◆ **Reading passage**:
— START —

Library needs your ideas
Do you check out books or DVDs from the Library? Do you come to the Library for story time, to use a free computer or listen to an author? Or do you come for homework help for students, Internet access, research, community events, job search activities, or online learning? The Seattle Public Library needs to hear from you!
The Library wants your input on priorities for improvement in four essential areas: hours, books and materials, computers and online services, and maintenance. Strategies for stabilizing Library funding will also be discussed. Please consider attending these community meetings and help improve your library system. For more information, visit www.spl.org and select “Libraries for All: A Plan for the Present, A Foundation for the Future,” or call 206-386-4636.
The community meetings are scheduled as follows:
•10 a.m. to noon Saturday, Jan. 7, Central Library, 1000 Fourth Ave., Auditorium (206-386-4636)
•6 to 8 p.m. Wednesday, Jan. 18, Ballard Branch, 5614 22nd Ave. N.W. (206-684-4089).
If you cannot attend a meeting, you can visit the library online to share your feedback at www.spl.org. For more information call 206-386-4636.
Car crashes through Dravus barrier
Late Christmas eve, residents below the hairpin turn on Dravus nearly received an unwelcome present when a car crashed through a metal barrier and bounded through the blackberry bramble before coming to a stop on the street below, just feet from homes.
Neighbors reported that late on Dec. 24, a car coming up the crest of West Dravus Street failed to navigate the hairpin turn at 30th Avenue West and crashed through the barrier knocking down a directional sign and wooden posts as it plowed through the bramble below stopping just short of homes on the street below.

— END —

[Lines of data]
— START —

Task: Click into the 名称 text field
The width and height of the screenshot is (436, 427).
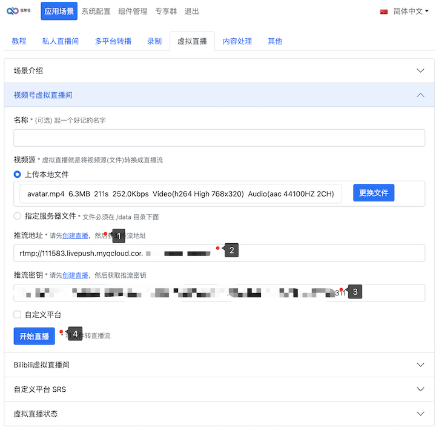Action: 219,138
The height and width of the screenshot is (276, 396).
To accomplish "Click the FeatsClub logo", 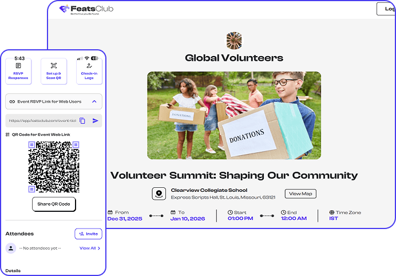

— END —

◆ **Directives**:
1/ Name the four essential areas in which the news text says the Library wants input on priorities for improvement.
2/ According to the news text, at which avenue is the hairpin turn on West Dravus Street?
3/ Reproduce everything in the news text from "The Library wants" down to "Ave., Auditorium (206-386-4636)".
None of this work makes use of the lines of data.

◆ **Response list**:
1/ Hours; books and materials; computers and online services; maintenance.

2/ 30th Avenue West.

3/
The Library wants your input on priorities for improvement in four essential areas: hours, books and materials, computers and online services, and maintenance. Strategies for stabilizing Library funding will also be discussed. Please consider attending these community meetings and help improve your library system. For more information, visit www.spl.org and select “Libraries for All: A Plan for the Present, A Foundation for the Future,” or call 206-386-4636.
The community meetings are scheduled as follows:
•10 a.m. to noon Saturday, Jan. 7, Central Library, 1000 Fourth Ave., Auditorium (206-386-4636)